Report every line in the rows below that contains the string "height", copying each such line in full. Treat the match as case-sensitive.

** begin Provided records **

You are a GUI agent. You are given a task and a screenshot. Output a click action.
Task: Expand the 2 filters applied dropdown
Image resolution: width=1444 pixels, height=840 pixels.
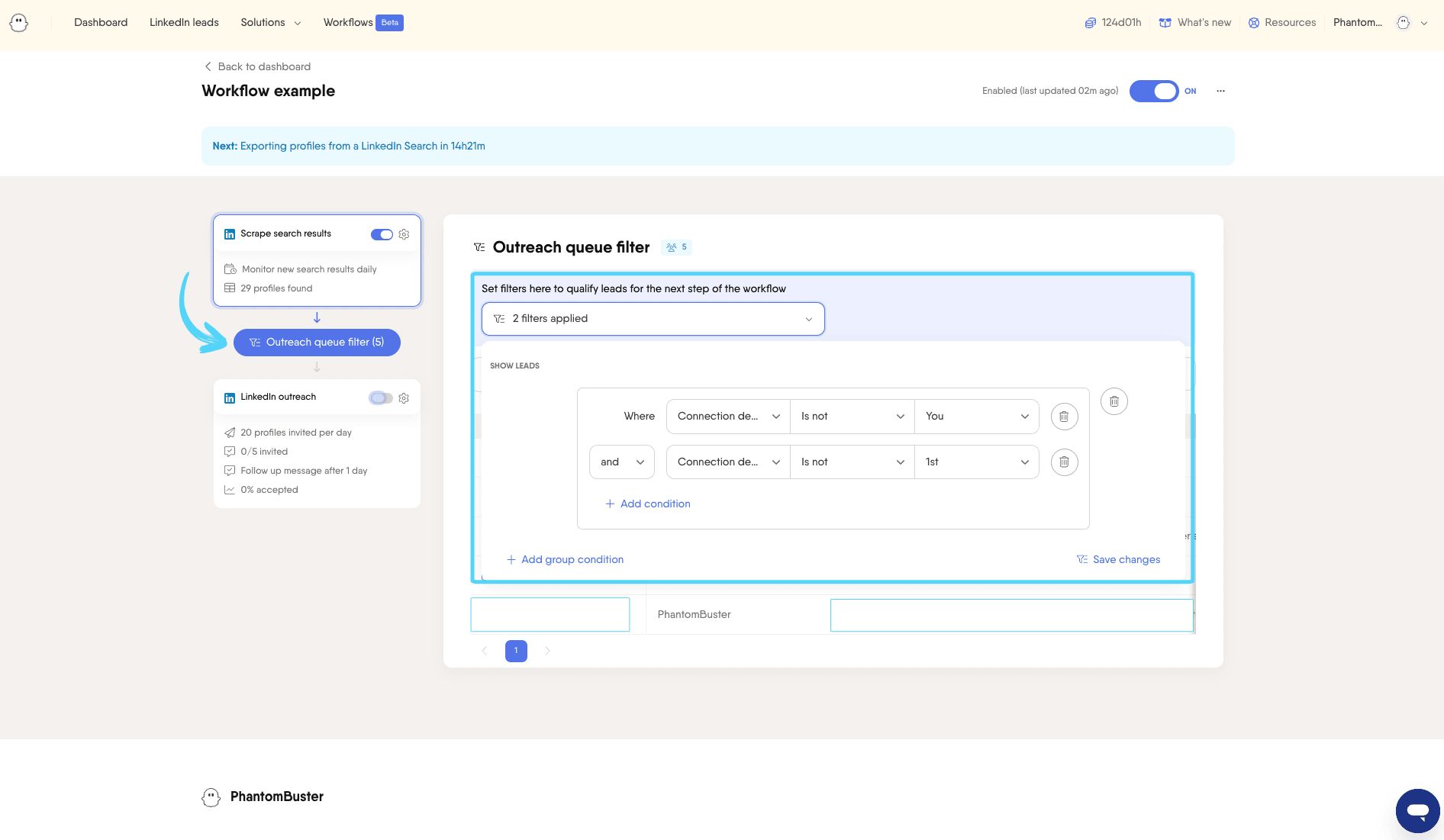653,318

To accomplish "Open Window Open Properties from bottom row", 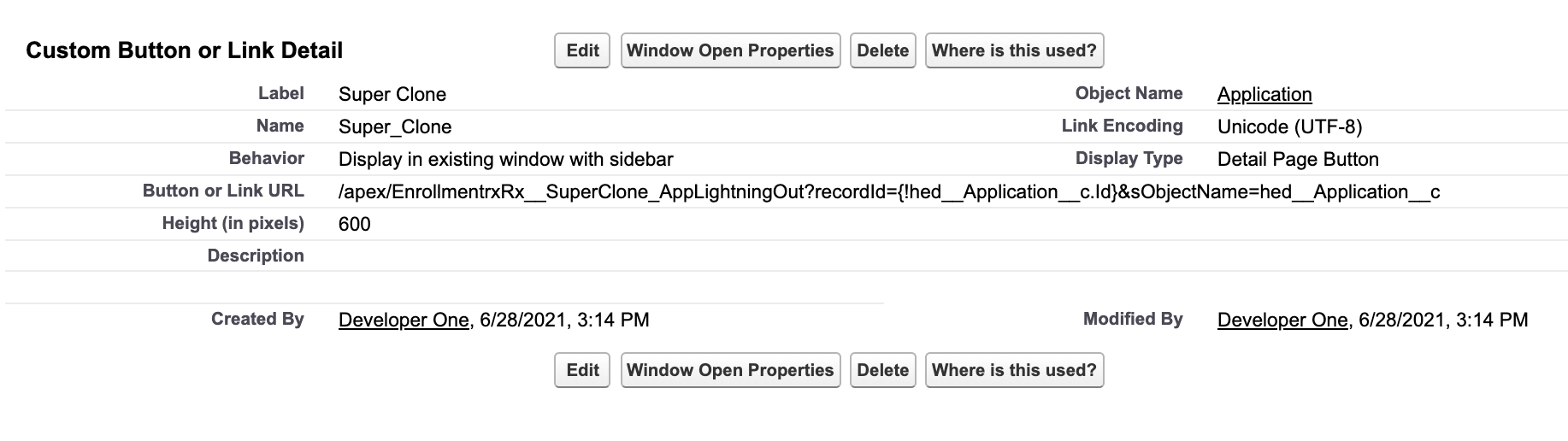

** end Provided records **

* Final result *
Image resolution: width=1444 pixels, height=840 pixels.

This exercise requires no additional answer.